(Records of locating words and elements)
--
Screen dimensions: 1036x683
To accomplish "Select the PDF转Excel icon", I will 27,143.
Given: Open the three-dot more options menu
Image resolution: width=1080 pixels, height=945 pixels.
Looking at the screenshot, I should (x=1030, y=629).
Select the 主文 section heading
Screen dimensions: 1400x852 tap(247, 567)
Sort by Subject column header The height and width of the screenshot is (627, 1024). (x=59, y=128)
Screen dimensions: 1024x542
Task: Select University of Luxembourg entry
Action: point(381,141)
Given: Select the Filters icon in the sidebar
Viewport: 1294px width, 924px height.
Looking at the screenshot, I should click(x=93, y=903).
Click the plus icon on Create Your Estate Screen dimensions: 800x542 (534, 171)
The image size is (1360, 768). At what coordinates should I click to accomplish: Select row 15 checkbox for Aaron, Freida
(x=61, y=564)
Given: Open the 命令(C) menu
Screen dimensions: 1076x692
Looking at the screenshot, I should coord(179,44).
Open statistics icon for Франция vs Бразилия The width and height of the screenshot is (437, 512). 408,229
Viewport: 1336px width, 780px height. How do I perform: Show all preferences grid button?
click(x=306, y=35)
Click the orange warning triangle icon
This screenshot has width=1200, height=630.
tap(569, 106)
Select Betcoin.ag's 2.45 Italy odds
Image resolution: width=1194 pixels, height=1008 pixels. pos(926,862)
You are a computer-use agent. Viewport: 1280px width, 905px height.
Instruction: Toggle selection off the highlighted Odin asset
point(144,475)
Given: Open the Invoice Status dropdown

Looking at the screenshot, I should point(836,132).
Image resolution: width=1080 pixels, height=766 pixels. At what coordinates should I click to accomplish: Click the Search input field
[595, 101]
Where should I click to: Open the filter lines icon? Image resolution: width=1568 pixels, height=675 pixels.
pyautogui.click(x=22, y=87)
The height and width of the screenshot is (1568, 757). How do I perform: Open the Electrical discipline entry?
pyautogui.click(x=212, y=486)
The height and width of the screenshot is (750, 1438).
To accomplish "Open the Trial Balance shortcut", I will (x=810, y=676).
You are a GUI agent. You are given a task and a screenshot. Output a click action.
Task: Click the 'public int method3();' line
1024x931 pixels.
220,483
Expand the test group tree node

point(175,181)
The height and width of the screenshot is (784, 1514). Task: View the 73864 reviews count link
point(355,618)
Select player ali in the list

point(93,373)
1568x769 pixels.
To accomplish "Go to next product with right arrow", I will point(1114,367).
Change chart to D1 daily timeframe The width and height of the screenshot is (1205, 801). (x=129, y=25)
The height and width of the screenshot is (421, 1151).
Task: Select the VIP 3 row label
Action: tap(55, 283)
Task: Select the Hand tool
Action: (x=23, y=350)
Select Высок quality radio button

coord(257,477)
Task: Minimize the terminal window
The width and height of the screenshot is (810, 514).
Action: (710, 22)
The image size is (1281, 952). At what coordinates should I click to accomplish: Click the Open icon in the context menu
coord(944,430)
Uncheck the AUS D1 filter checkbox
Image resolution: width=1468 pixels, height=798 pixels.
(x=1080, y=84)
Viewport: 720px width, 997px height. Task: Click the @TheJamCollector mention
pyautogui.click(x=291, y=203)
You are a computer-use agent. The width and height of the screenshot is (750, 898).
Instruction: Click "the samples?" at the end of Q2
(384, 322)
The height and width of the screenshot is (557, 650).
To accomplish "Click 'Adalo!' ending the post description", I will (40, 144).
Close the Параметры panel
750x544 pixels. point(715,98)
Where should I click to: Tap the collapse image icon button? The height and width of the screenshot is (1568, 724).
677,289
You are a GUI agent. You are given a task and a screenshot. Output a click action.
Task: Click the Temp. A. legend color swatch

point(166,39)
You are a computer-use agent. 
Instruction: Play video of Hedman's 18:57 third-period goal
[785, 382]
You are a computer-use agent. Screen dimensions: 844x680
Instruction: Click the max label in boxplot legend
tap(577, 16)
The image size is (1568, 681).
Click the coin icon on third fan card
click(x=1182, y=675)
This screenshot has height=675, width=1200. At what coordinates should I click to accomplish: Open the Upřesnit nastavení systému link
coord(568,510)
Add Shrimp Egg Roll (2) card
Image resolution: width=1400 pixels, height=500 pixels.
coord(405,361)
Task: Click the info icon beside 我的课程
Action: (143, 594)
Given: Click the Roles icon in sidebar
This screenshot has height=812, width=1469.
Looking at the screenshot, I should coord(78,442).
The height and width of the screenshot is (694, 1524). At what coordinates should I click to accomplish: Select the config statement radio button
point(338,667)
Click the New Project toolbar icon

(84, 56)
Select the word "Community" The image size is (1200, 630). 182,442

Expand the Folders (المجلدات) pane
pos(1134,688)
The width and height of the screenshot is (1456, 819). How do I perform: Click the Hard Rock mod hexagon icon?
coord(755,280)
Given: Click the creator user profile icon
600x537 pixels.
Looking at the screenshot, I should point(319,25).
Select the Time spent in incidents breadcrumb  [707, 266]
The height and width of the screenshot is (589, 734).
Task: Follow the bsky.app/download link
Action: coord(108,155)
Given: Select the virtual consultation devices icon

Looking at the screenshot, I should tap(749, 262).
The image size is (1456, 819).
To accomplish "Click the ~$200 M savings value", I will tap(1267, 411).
--
DIRECTION
Convert every line of the material above into a numbered list, leaving out the blank lines.

SOLUTION FOR THIS TASK
1. Screen dimensions: 1036x683
2. To accomplish "Select the PDF转Excel icon", I will 27,143.
3. Given: Open the three-dot more options menu
4. Image resolution: width=1080 pixels, height=945 pixels.
5. Looking at the screenshot, I should (x=1030, y=629).
6. Select the 主文 section heading
7. Screen dimensions: 1400x852 tap(247, 567)
8. Sort by Subject column header The height and width of the screenshot is (627, 1024). (x=59, y=128)
9. Screen dimensions: 1024x542
10. Task: Select University of Luxembourg entry
11. Action: point(381,141)
12. Given: Select the Filters icon in the sidebar
13. Viewport: 1294px width, 924px height.
14. Looking at the screenshot, I should click(x=93, y=903).
15. Click the plus icon on Create Your Estate Screen dimensions: 800x542 (534, 171)
16. The image size is (1360, 768). At what coordinates should I click to accomplish: Select row 15 checkbox for Aaron, Freida
17. (x=61, y=564)
18. Given: Open the 命令(C) menu
19. Screen dimensions: 1076x692
20. Looking at the screenshot, I should coord(179,44).
21. Open statistics icon for Франция vs Бразилия The width and height of the screenshot is (437, 512). 408,229
22. Viewport: 1336px width, 780px height. How do I perform: Show all preferences grid button?
23. click(x=306, y=35)
24. Click the orange warning triangle icon
25. This screenshot has width=1200, height=630.
26. tap(569, 106)
27. Select Betcoin.ag's 2.45 Italy odds
28. Image resolution: width=1194 pixels, height=1008 pixels. pos(926,862)
29. You are a computer-use agent. Viewport: 1280px width, 905px height.
30. Instruction: Toggle selection off the highlighted Odin asset
31. point(144,475)
32. Given: Open the Invoice Status dropdown
33. Looking at the screenshot, I should point(836,132).
34. Image resolution: width=1080 pixels, height=766 pixels. At what coordinates should I click to accomplish: Click the Search input field
35. [595, 101]
36. Where should I click to: Open the filter lines icon? Image resolution: width=1568 pixels, height=675 pixels.
37. pyautogui.click(x=22, y=87)
38. The height and width of the screenshot is (1568, 757). How do I perform: Open the Electrical discipline entry?
39. pyautogui.click(x=212, y=486)
40. The height and width of the screenshot is (750, 1438).
41. To accomplish "Open the Trial Balance shortcut", I will (x=810, y=676).
42. You are a GUI agent. You are given a task and a screenshot. Output a click action.
43. Task: Click the 'public int method3();' line
44. 1024x931 pixels.
45. 220,483
46. Expand the test group tree node
47. point(175,181)
48. The height and width of the screenshot is (784, 1514). Task: View the 73864 reviews count link
49. point(355,618)
50. Select player ali in the list
51. point(93,373)
52. 1568x769 pixels.
53. To accomplish "Go to next product with right arrow", I will point(1114,367).
54. Change chart to D1 daily timeframe The width and height of the screenshot is (1205, 801). (x=129, y=25)
55. The height and width of the screenshot is (421, 1151).
56. Task: Select the VIP 3 row label
57. Action: tap(55, 283)
58. Task: Select the Hand tool
59. Action: (x=23, y=350)
60. Select Высок quality radio button
61. coord(257,477)
62. Task: Minimize the terminal window
63. The width and height of the screenshot is (810, 514).
64. Action: (710, 22)
65. The image size is (1281, 952). At what coordinates should I click to accomplish: Click the Open icon in the context menu
66. coord(944,430)
67. Uncheck the AUS D1 filter checkbox
68. Image resolution: width=1468 pixels, height=798 pixels.
69. (x=1080, y=84)
70. Viewport: 720px width, 997px height. Task: Click the @TheJamCollector mention
71. pyautogui.click(x=291, y=203)
72. You are a computer-use agent. The width and height of the screenshot is (750, 898).
73. Instruction: Click "the samples?" at the end of Q2
74. (384, 322)
75. The height and width of the screenshot is (557, 650).
76. To accomplish "Click 'Adalo!' ending the post description", I will (40, 144).
77. Close the Параметры panel
78. 750x544 pixels. point(715,98)
79. Where should I click to: Tap the collapse image icon button? The height and width of the screenshot is (1568, 724).
80. 677,289
81. You are a GUI agent. You are given a task and a screenshot. Output a click action.
82. Task: Click the Temp. A. legend color swatch
83. point(166,39)
84. You are a computer-use agent. 
85. Instruction: Play video of Hedman's 18:57 third-period goal
86. [785, 382]
87. You are a computer-use agent. Screen dimensions: 844x680
88. Instruction: Click the max label in boxplot legend
89. tap(577, 16)
90. The image size is (1568, 681).
91. Click the coin icon on third fan card
92. click(x=1182, y=675)
93. This screenshot has height=675, width=1200. At what coordinates should I click to accomplish: Open the Upřesnit nastavení systému link
94. coord(568,510)
95. Add Shrimp Egg Roll (2) card
96. Image resolution: width=1400 pixels, height=500 pixels.
97. coord(405,361)
98. Task: Click the info icon beside 我的课程
99. Action: (143, 594)
100. Given: Click the Roles icon in sidebar
101. This screenshot has height=812, width=1469.
102. Looking at the screenshot, I should coord(78,442).
103. The height and width of the screenshot is (694, 1524). At what coordinates should I click to accomplish: Select the config statement radio button
104. point(338,667)
105. Click the New Project toolbar icon
106. (84, 56)
107. Select the word "Community" The image size is (1200, 630). 182,442
108. Expand the Folders (المجلدات) pane
109. pos(1134,688)
110. The width and height of the screenshot is (1456, 819). How do I perform: Click the Hard Rock mod hexagon icon?
111. coord(755,280)
112. Given: Click the creator user profile icon
113. 600x537 pixels.
114. Looking at the screenshot, I should point(319,25).
115. Select the Time spent in incidents breadcrumb  [707, 266]
116. The height and width of the screenshot is (589, 734).
117. Task: Follow the bsky.app/download link
118. Action: coord(108,155)
119. Given: Select the virtual consultation devices icon
120. Looking at the screenshot, I should tap(749, 262).
121. The image size is (1456, 819).
122. To accomplish "Click the ~$200 M savings value", I will tap(1267, 411).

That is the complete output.